Il numero dei droni russi coinvolti è troppo alto per essere un incidente. Il fatto accaduto nella notte polacca sa tanto di test realizzato per saggiare le capacità di reazione della difesa polacca e, soprattutto, atlantica. Un test per vedere cosa è in grado di fare la NATO in caso di attacco russo, misurarne la rapidità e l’efficacia. E soprattutto vedere cosa combina l’America di Trump.
Il dispositivo militare NATO ha funzionato. La reazione politica europea ha funzionato. Forse pure quella americana, anche se quando si parla di Russia dalle parti della Casa Bianca persiste sempre una malcelata ambiguità.
È credibile un’aggressione militare russa in grande stile alla NATO? In fondo ancora non vogliamo crederci, perseverando nell’applicazione di un metodo razionale all’analisi della situazione. Dove mai potrebbe andare un esercito che si crede potentissimo e che da tre anni e mezzo è impantanato nel Donbass, subendo perdite umane talmente ingenti che solo un sistema come quello russo può sostenere impunemente?
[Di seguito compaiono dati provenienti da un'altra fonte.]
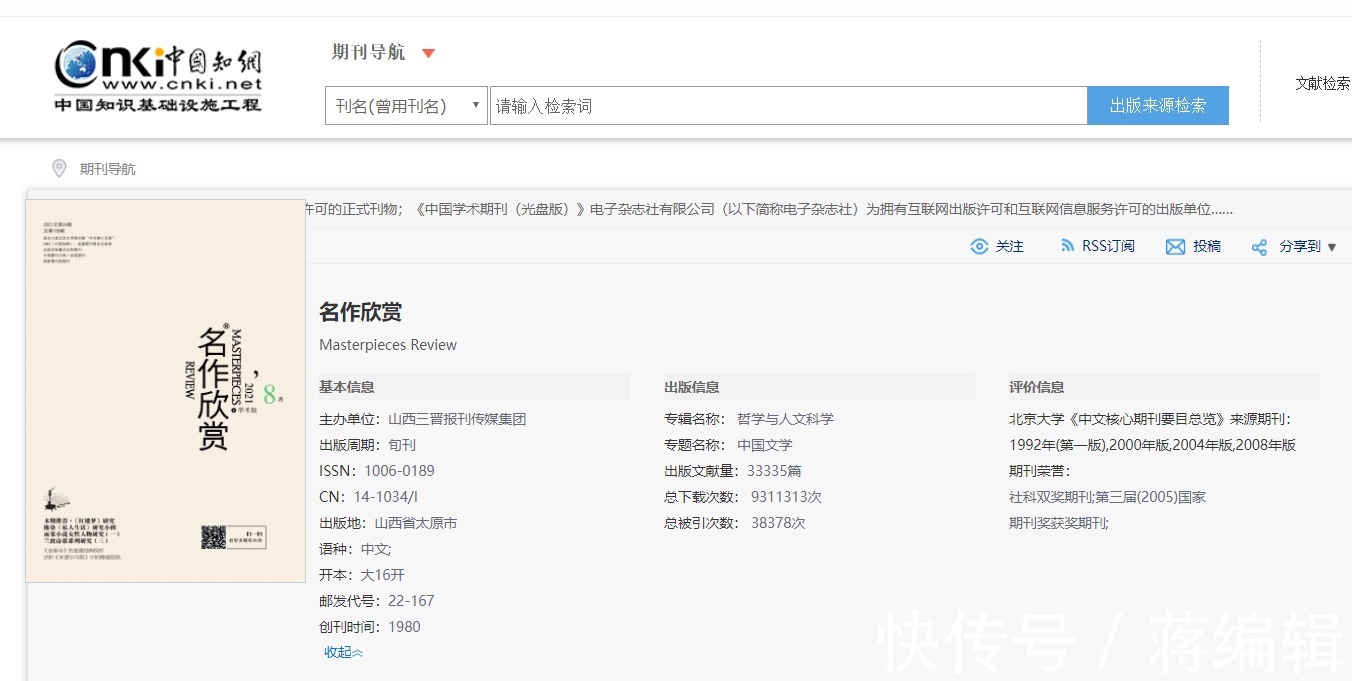This screenshot has width=1352, height=681.
Task: Click the eye icon to follow journal
Action: [979, 246]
Riteniamo che il vero nemico della Russia di Putin sia la democrazia e il sistema politico liberale, e il loro temutissimo contagio dentro i confini russi. Per questo l’Ucraina deve essere annientata: i legami tra ucraini e russi sono sempre stati troppo stretti. Una Ucraina avviata verso la democrazia di stampo europeo è vissuta da Mosca come un pericolo esistenziale: e se in virtù di questi stretti legami si diffondessero anche in Russia queste strane idee democratiche? Meglio distruggere Kiev. E quali sono le istituzioni sovranazionali a tutela delle democrazie europee? L’UE e la NATO.
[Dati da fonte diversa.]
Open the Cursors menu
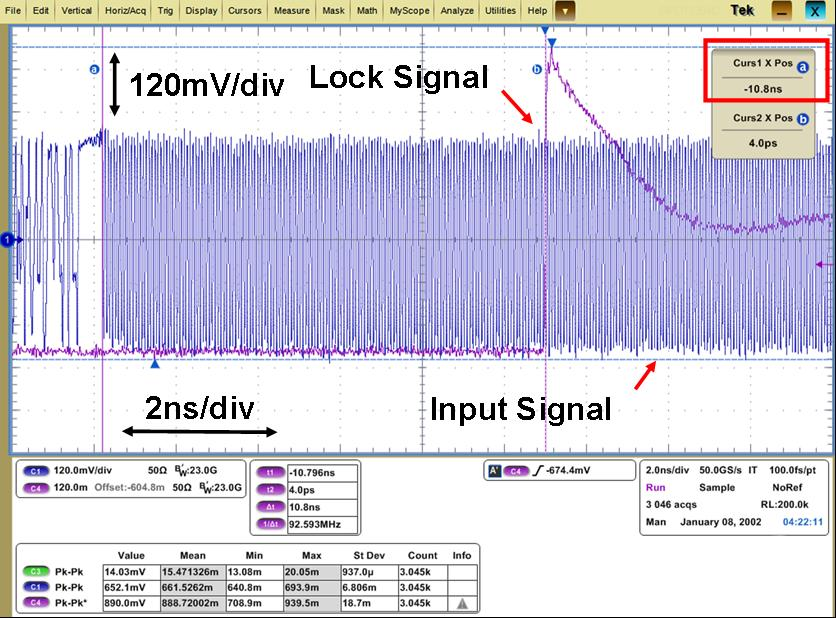 [x=245, y=11]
Molto più credibile dunque è il perseguimento dell’obiettivo politico di disgregare la NATO e l’Unione Europea. Per sfasciare l’UE la Russia è supportata efficacemente dai suoi fedeli amici europei, che non perdono occasione per sostenere tesi sfasciste contro Bruxelles, molto utili a Mosca. Ma sulla NATO non ce la fanno, e la Russia deve occuparsene direttamente.
Rispetto ad una aggressione militare su vasta scala, è molto più plausibile uno scenario in cui avviene una limitata, meglio ancora limitatissima azione militare russa su un Paese più piccolo (non certo la Polonia) come uno dei Paesi baltici dove poter inventare qualche (finta) discriminazione contro le minoranze russe ivi residenti. A quel punto dovrebbe scattare il tanto famoso articolo 5 del Patto Atlantico, il cui primo comma recita (lo riportiamo integralmente perché troppi ne parlano senza averlo evidentemente mai letto): “Le parti convengono che un attacco armato contro una o più di esse in Europa o nell’America settentrionale sarà considerato come un attacco diretto contro tutte le parti, e di conseguenza convengono che se un tale attacco si producesse, ciascuna di esse, nell’esercizio del diritto di legittima difesa, individuale o collettiva, riconosciuto dall’art. 51 dello Statuto delle Nazioni Unite, assisterà la parte o le parti cosi attaccate intraprendendo immediatamente, individualmente e di concerto con le altre parti, l’azione che giudicherà necessaria, ivi compreso l’uso della forza armata, per ristabilire e mantenere la sicurezza nella regione dell’Atlantico settentrionale”.
Dunque c’è l’obbligo per ciascun Paese membro di intraprendere “l’azione che giudicherà necessaria, ivi compreso l’uso della forza armata” a sostegno del Paese aggredito. Ma non c’è alcun obbligo di usare la forza armata. Se gli USA dovessero giudicare che non sia necessario l’uso delle loro forze armate per difendere un minuscolo Paese europeo, rischiando di mettere in pericolo il loro nuovo rapporto diretto con Mosca, potrebbero non farlo. Tante dichiarazioni indignate, ma nessun marine. In questo scenario fantascientifico reggerebbe la NATO?
La lunga notte polacca è appena iniziata.